Although traditional glass-blowing and blow-molding methods are still used by artists and for custom applications, most bottle manufacturing is an automated process. The development of glass bottle machining peaked with the advent of feed and flow machines, which enabled manufacturers to generate larger production runs than was previously possible. Glass production is broken down into two general categories: container production and sheet production. Bottle machining is part of glass container production.
Bottle manufacturing takes place at a glass container factory in multiple steps. The first stage of glass-container making begins with the hot end processes, which typically employ high amounts of heat to produce and shape a glass container. A furnace is first used to mold molten glass, which fed to the furnace as glass feed stock. Soda-lime glass stock accounts for the majority (around 90 percent) of glass products, and is typically largely comprised of silica, with about 10 percent each of calcium oxide and lime. Small amounts of aluminum oxide, ferric oxide, barium oxide, sulfur trioxide, and magnesia also account for about 5 percent of soda-lime glass. Before melting, cullet (recycled glass) is added to the stock, accounting for anywhere between 15 and 50 percent of the final glass composition.

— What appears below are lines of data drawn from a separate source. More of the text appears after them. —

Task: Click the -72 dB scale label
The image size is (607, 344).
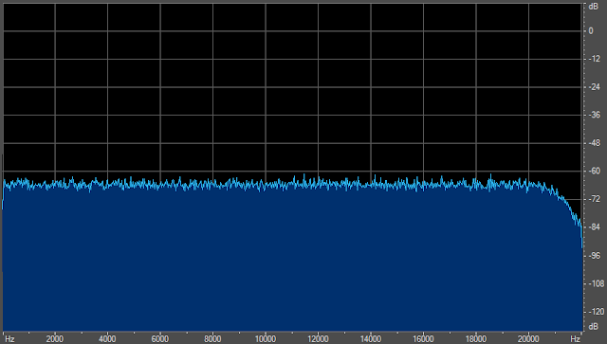Action: (595, 199)
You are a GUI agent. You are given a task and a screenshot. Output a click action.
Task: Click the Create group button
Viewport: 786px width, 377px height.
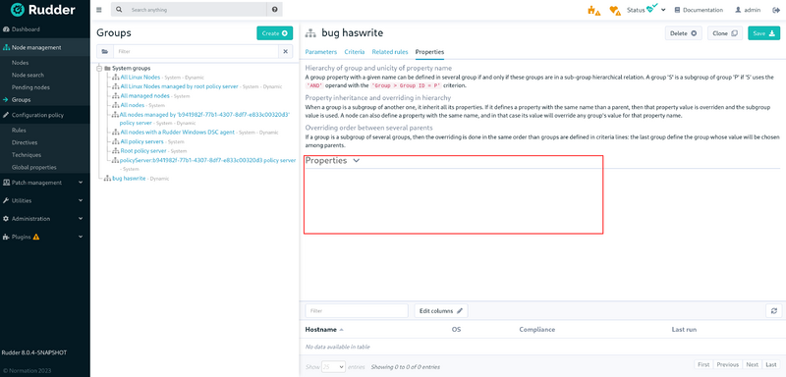pos(275,33)
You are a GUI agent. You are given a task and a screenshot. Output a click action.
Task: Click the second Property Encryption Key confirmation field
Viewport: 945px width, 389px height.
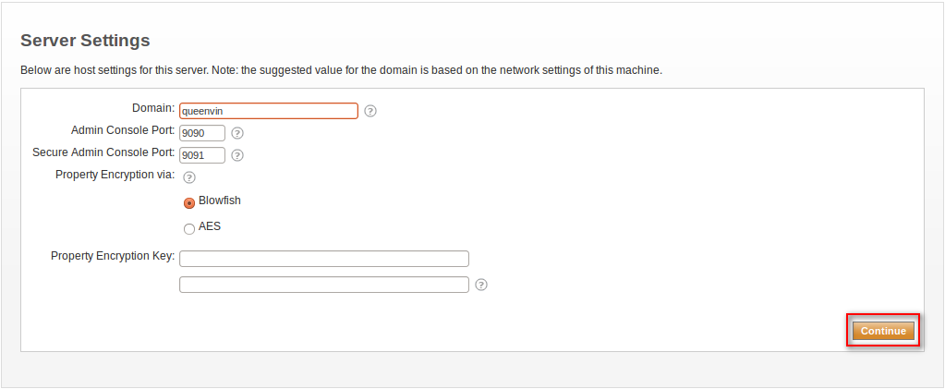(323, 285)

Once the stock has been fed into the furnace, temperatures inside can be as high as 1675 degrees Fahrenheit. Next, one of two method forming methods is applied: press-and-blow or blow-and-blow.
Press-and-blow formation takes place in an individual section (IS) machine and is the more commonly used method in glass-container production. IS machines have between five and 20 sections, all identical, which can each carry out the glass-container forming process simultaneously and completely. The result is that five to 20 containers can be produced with one machine at the same time.
When the molten glass reaches between 1050 and 1200 degrees Celsius it is said to be in its plastic stage, and it is during this phase that press-and-blow formation begins. A shearing blade is used to cut and shape the glass into a cylindrical shape, called a gob. The cut gob falls, and using gravitational force, rolls through the appropriate passage to reach the moulds. A metal plunger presses the gob into the blank mold, where it assumes the mould’s shape and is then termed a parison. Next, the parison is moved into a final mold, where it is blown into the mould to assume its final dimensions. This process is typically used for wide-mouthed glass containers, but can also be used to manufacture thin-necked bottles.
Like press-and-blow formation, blow-and-blow takes place in an IS machine, where a gob is released during the plastic stage and moved along to the moulds. However, in blow-and-blow formation, the gob is forced into the blank mould using compressed air to push the gob into place. The gob, now a parison, is then flipped into a corresponding final mould where it is blown again, to form the interior side of the glass container. Glass bottles of varying neck thickness can be made using blow-and-blow formation.
After formation, bottles often undergo internal treatment, a process which makes the inside of the bottle more chemically-resistant, an important factor if the bottles are intended to hold alcohol or other degrading substances. Internal treatment can take place during formation or directly after, and typically involves treating the bottles with a gas mixture of fluorocarbon. Glass containers can also be treated externally, to strengthen the surface or reduce surface friction.
Once formation is complete, some bottles may suffer from stress as a result of unequal cooling rates. An annealing oven can be used to reheat and cool glass containers to rectify stress and make the bottle stronger.
At this stage in glass production, the bottles or glass containers are inspected and packaged. Inspection is often done by a combination of automated and mechanical inspection, to ensure the integrity of the final product. Common faults include checks (cracks in the glass) and stones (pieces of the furnace that melt off and are subsequently worked into the final container), which are important to catch because they can compromise the component. Packaging methods will vary from factory to factory depending on the specific type of bottle and the size of the production run.